━━ EXERCISE DATA ━━

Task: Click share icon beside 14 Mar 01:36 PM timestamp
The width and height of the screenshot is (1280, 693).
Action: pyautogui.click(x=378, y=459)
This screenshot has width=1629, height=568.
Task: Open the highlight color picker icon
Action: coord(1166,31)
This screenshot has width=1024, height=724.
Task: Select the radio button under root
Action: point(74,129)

━━━

> [WORK INSTRUCTIONS] From the records above, extract every entry exactly as given.

> [THE ANSWER]
Task: Click share icon beside 14 Mar 01:36 PM timestamp
The width and height of the screenshot is (1280, 693).
Action: pyautogui.click(x=378, y=459)
This screenshot has width=1629, height=568.
Task: Open the highlight color picker icon
Action: coord(1166,31)
This screenshot has width=1024, height=724.
Task: Select the radio button under root
Action: point(74,129)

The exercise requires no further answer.